Controlled burns can cost as much as $3,500 per burn.

River Clearing

Through much of October and into November, the Crane Trust’s land and habitat management teams focus on the Trust’s riverine habitat in clearing unwanted vegetation from overgrown islands, sandbars and riverbanks. As important as it is, vegetation removal on the Platte is slow, hard, and tedious work. And it requires heavy machinery that, under fluctuating river conditions, is prone to breaking down and getting stuck in the watery sand. Working speeds on a good day are in the 5-6 mph range. For highly vegetated, woody areas, the Trust’s Kershaw Klearway® shredder is used to cut down the heavier growth before coming back in with a tracked tractor and heavy-duty disc.

Multiple passes are often required to ensure adequate penetration to effectively disrupt the plant’s root system and free the plant. “Harvested” plants are left in the riverbed to be carried away when higher river flows return. Over a six-week period, the land and habitat management teams were able to clear a four-mile stretch of river in the Platte’s south channel from Highway 281 to the Alda Road Bridge. All told, the Crane Trust manages approximately 18 miles of river channel, so the process is ongoing.

River clearing can cost as much as $180 per acre.

Trail Maintenance

The vision for the nearly 10-mile mowed trail system is to literally open the doors for visitors of all ages to experience and learn about this amazing ecosystem firsthand.
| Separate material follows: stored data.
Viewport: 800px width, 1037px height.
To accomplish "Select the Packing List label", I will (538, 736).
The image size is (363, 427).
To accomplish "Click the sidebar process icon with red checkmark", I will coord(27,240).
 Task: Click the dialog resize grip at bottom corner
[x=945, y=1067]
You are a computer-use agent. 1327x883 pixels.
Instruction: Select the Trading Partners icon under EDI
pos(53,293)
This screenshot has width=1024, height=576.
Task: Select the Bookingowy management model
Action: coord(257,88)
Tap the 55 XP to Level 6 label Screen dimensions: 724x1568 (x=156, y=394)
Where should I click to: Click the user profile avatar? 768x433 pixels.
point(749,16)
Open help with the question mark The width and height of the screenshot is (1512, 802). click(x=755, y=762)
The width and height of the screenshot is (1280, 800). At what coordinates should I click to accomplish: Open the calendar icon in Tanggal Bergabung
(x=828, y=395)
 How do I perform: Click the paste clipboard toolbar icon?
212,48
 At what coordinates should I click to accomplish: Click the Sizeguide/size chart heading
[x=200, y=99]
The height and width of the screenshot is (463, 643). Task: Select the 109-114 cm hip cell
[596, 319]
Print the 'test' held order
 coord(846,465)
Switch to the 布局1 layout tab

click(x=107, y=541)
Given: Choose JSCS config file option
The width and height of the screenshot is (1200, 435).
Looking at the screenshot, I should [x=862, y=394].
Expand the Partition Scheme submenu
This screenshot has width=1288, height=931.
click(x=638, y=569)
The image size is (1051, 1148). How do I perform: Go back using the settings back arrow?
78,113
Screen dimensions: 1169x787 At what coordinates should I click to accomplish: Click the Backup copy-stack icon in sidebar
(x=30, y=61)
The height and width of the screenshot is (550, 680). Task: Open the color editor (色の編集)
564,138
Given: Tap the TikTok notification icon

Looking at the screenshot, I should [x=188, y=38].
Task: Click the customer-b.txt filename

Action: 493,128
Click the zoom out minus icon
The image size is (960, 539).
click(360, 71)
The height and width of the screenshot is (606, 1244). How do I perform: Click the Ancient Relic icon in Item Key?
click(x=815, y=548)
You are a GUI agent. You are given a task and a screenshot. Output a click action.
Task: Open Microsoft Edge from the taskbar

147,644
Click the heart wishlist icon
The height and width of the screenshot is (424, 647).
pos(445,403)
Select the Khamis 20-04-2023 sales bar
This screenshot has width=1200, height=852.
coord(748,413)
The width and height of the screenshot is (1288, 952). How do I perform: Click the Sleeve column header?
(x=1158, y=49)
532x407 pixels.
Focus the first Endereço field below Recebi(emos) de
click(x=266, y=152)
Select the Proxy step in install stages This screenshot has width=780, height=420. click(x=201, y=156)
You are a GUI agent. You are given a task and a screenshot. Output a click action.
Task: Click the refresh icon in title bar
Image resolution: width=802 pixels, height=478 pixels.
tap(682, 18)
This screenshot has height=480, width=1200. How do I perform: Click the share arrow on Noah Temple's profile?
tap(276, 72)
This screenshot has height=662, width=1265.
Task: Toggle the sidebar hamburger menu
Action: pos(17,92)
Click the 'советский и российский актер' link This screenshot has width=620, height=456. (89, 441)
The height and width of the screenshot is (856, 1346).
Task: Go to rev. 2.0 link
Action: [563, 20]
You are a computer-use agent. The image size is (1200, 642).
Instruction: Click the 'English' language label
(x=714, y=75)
As a centerpiece in the Trust’s commitment to public outreach and education, the self-guided tours are an important step in building the kind of understanding and appreciation necessary to protect and preserve this extraordinary habitat for future generations.

Trail maintenance can cost as much as $20,000 per year.
Tree clearing can cost as much as $250-$500 per acre.

American Bison Herd

The Crane Trust continues to reintroduce genetically pure American bison to the Platte River ecosystem on 4,500 contiguous acres of native tall- and mixed-grass prairie. This re-introduction of plains bison to Crane Trust lands on Mormon and Shoemaker islands serves as an important restorative step in the Crane Trust’s long-term goals for managing the region’s habitat and ecology for cranes and other migratory birds.

While fencing and handling facilities are being installed, improved and maintained, Crane Trust researchers are also studying and documenting the differential effects of bison and cattle on key ecological processes, including nutrient recycling, vegetative patching, habitat quality, disturbances (wallowing and horning), plant diversity, seed dispersal, and primary plant productivity. This is the first time such research has been conducted on Platte River habitat, with its complex mosaic of wet meadows, mixed and tall-grass prairie, and riparian habitat.

An American bison calf costs as much as $1,600 per calf.
Maintenance of bison habitat and fence can cost as much as $30,000 per year.

Crane Viewing Blinds

From the Crane Trust’s two viewing blinds on the banks of the Platte River, guests have an opportunity to experience the largest concentrations of sandhill cranes up close and in the most intimate way possible — as the cranes wake up at sunrise from their river roost just meters away or at dusk, as thousands upon thousands of cranes return from feeding in neighboring fields to spend the night roosting on the river. With additional blinds, the Crane Trust can expose more guests to the experience of watching the cranes dance, toss sticks in the air, and display fascinating social behaviors before lifting off in family groups to spend the day resting and feeding in nearby farmlands.

The viewing blinds are specially designed to provide spectacular vistas and photo opportunities of cranes and other wildlife such as river otters, American bald eagles, coyotes, whitetail deer, and millions of waterfowl which share this river habitat day and night. With a little luck and good fortune, the rare and endangered whooping crane may also be seen from your blind, roosting with the sandhill cranes.

Sandhill Crane viewing blinds cost as much as $25,000 per blind.
Blind upkeep costs as much as $3,000 per year.